Gruplarınızı Görmek İçin Üye Girişi Yapın
FİRAK
Eridi diye üzülme… Gök yine tohum atar
Her renkten yağdırır karları üzerine
Sen yine eldivensiz gel… Gel üzerime
Sabun koksa bir yerden, kurdeşenim azar
Köpüklü bir siluet düşer kayarak
Kapı altından sürülen zarfta yazılıdır o köşe
Açmadan bilirim ki kâğıt hâlâ bakire
Yama tutmazlar mı? Haaa! Onlar çok, çok geride…
Islık çalsan gelirim… Gelirim gelmesine de
Oluk oluk kan beklenen kısrak başı memleketimde
Sırf bana inat bu sızan da ne?
İhtilal mi?

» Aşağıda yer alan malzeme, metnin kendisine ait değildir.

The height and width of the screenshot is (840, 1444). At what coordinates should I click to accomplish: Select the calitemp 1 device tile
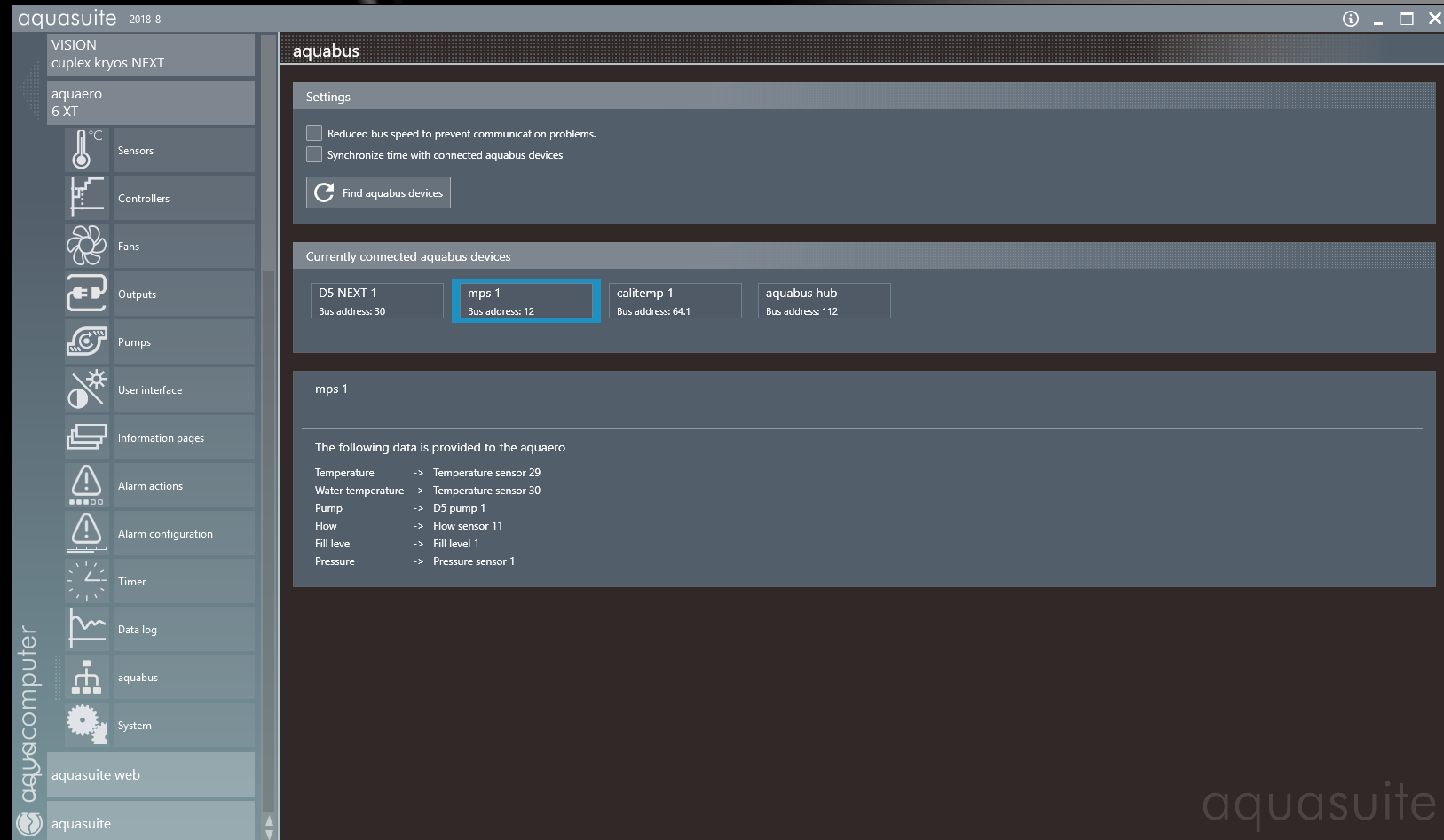click(x=675, y=301)
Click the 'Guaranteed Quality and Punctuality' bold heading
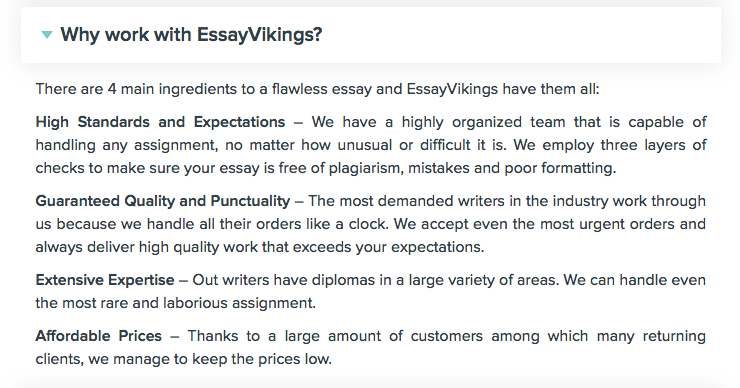The height and width of the screenshot is (388, 740). click(x=163, y=201)
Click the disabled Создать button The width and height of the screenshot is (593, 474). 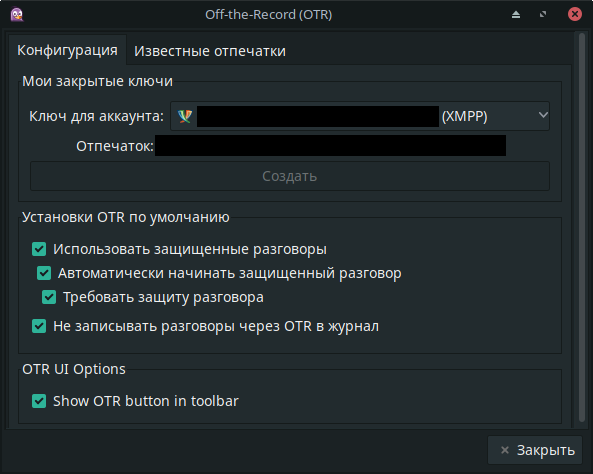point(290,176)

Erkenler dalda kaldı…
Oysa ısırganların içinden geçip gitmek vardı
Bereketli tarlalarda yeşillenirken kargalar
Olmadı… Sakatlanıp, kıstırıldım... Açıkçası kahpece
Belki inanmayacaksın ama kediyi süte döktüm bu gece
Üç ayak sehpa ile denklemde kitaplar
Çözemedikleri hayvan katliamlarını tartışmaktalar
Bilirim ki beyhude!
İki milyon yaşındayken iskeletim
Sırıtan yüzünde adaletin çıldırtan haksızlığı
Çürür ne yapsam da eşkâlim örtülen perdelerinde…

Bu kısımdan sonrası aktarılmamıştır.